This chapter focused on the possibilities for recycling waste bricks and agricultural waste rice husk ash to make construction materials made of geopolymers. The following conclusions can be drawn:

Addition of rice husk ash to geopolymer bricks decreased bulk densities due to lightweight (low specific gravity) rice husk ash. The highest bulk density was lower than 1700 kg/m3, considerably lower than the range indicated in the standard (1700–2100 kg/m3). It would therefore result in the production of lightweight and sustainable materials.

When the amount of rice husk ash in geopolymer blends increased, the compressive strength enhanced dramatically.

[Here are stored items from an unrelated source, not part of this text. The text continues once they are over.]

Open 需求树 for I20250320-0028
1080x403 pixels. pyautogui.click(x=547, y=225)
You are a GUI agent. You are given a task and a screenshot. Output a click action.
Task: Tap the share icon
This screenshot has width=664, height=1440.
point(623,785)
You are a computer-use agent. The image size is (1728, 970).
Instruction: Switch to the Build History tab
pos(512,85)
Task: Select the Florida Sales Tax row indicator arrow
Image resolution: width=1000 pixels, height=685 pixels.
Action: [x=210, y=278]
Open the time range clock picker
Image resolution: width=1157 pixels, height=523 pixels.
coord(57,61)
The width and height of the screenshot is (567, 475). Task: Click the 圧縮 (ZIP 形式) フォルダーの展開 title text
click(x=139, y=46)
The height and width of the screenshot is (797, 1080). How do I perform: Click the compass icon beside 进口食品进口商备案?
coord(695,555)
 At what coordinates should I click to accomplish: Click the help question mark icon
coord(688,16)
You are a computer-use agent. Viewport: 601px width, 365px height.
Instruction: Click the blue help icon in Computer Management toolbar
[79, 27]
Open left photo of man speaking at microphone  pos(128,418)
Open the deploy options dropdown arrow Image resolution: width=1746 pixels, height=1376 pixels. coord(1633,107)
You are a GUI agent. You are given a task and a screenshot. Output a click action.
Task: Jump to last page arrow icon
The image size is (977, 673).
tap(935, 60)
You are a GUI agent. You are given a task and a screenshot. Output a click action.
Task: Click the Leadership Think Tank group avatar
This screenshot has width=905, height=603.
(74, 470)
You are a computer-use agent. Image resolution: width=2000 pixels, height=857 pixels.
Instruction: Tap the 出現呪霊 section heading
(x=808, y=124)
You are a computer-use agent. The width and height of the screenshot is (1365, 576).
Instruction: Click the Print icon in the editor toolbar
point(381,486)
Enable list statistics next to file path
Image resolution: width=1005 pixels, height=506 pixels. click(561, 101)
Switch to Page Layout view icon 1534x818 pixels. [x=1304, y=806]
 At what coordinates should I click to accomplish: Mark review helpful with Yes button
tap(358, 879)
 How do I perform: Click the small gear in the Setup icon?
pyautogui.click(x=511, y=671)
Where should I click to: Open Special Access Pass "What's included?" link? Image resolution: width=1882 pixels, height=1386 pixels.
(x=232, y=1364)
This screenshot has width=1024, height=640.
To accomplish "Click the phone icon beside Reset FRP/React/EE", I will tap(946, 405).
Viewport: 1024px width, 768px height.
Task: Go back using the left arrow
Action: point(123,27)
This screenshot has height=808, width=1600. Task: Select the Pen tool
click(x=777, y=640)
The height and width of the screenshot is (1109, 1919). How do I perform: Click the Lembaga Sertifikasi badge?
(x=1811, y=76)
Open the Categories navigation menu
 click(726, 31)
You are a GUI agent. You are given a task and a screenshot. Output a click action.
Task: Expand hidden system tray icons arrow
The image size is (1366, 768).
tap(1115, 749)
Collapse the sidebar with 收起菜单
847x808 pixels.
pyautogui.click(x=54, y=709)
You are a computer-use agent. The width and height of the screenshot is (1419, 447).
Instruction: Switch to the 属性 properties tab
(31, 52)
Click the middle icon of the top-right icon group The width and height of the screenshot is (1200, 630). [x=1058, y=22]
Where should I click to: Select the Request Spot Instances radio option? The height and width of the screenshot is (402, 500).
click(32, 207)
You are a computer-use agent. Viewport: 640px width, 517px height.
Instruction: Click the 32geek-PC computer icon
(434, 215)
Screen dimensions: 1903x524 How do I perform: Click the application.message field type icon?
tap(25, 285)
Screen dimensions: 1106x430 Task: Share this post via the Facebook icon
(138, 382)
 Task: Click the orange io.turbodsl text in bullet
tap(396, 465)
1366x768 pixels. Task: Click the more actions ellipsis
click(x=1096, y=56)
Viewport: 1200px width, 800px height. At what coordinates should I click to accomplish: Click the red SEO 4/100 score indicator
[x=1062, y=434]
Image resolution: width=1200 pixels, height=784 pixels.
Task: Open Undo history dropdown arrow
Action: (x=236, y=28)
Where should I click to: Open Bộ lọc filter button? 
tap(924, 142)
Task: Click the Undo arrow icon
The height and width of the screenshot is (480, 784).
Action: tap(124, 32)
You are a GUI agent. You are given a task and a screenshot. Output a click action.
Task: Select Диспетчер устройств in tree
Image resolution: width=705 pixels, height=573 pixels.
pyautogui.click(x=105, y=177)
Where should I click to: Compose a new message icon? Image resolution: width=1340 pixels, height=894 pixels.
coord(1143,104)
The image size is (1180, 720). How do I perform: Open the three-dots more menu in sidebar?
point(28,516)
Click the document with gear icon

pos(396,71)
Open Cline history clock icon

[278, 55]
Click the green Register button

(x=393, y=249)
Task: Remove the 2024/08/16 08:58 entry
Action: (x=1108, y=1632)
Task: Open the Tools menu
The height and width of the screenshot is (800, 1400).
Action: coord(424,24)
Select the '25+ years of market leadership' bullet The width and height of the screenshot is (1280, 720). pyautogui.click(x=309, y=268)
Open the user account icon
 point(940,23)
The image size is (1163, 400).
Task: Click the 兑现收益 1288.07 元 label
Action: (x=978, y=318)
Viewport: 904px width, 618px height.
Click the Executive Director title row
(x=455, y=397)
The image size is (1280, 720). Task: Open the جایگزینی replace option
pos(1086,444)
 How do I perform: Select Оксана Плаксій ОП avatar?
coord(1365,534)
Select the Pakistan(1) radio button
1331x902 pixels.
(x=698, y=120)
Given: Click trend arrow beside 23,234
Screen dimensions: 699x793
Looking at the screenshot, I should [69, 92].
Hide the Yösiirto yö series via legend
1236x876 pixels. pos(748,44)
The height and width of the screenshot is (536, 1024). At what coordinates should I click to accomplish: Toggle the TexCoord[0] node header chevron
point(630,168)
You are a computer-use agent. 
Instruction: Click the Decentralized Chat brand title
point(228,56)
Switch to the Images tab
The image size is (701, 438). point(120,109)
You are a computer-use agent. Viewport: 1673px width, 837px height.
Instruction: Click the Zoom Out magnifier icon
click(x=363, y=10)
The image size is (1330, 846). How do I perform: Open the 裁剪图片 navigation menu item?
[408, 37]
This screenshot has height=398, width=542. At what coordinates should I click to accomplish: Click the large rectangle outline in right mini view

Furthermore, increased molarity and curing temperature showed stronger bonds at a given precursor concentration.

The curing temperature and NaOH molarity concentration in the brick mixes had a substantial impact on the water absorption of the brick mixes. Increases in the dense matrix of the blends and consistent geopolymerization at higher curing temperatures minimized the water absorption of geopolymer brick specimens.

A large number of bricks are produced annually in the world, producing huge amounts of particulate matter, CO, and CO2. Therefore, switching to geopolymer bricks instead of conventional bricks is sustainable for future development.

A wide range of uses, including masonry, wall panels, pavers, industrial flooring, and canal lining are possible using geopolymer bricks with air curing.